Entries on locating words and elements
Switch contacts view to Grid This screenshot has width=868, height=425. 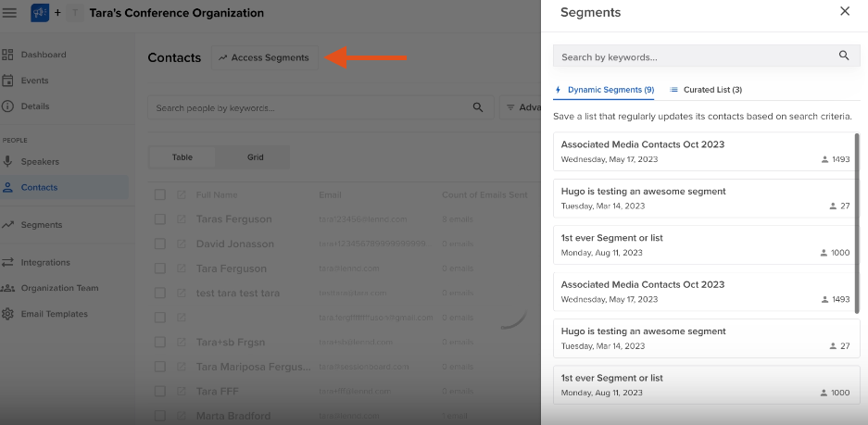coord(255,157)
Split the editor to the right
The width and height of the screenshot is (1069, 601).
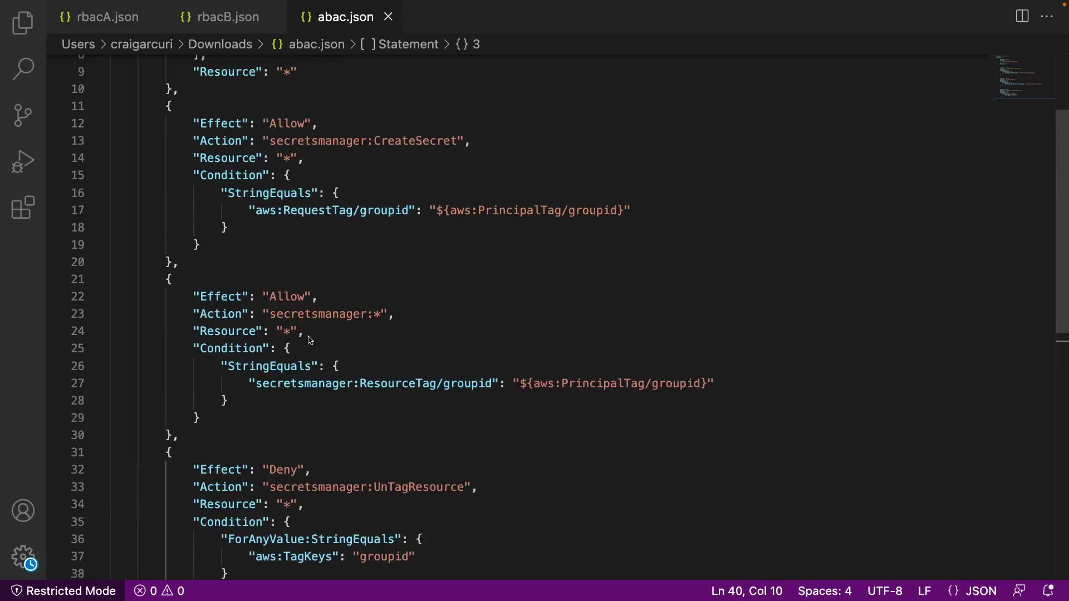tap(1022, 16)
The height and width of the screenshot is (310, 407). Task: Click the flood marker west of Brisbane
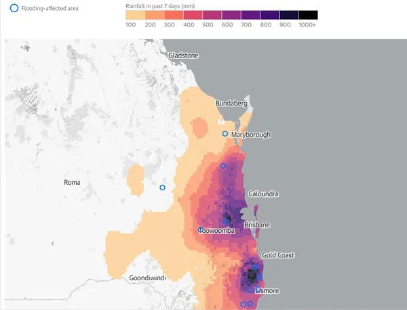click(x=226, y=219)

*Required work:* Convert everything from the line containing "Split the editor to the right" down through the last of the lines into a Markdown table with the columns Row and Line, skipping any blank lines. Leave the pictures out of the table.

*Exercise solution:*
| Row | Line |
|---|---|
| 1 | Split the editor to the right |
| 2 | The width and height of the screenshot is (1069, 601). |
| 3 | tap(1022, 16) |
| 4 | The height and width of the screenshot is (310, 407). Task: Click the flood marker west of Brisbane |
| 5 | click(x=226, y=219) |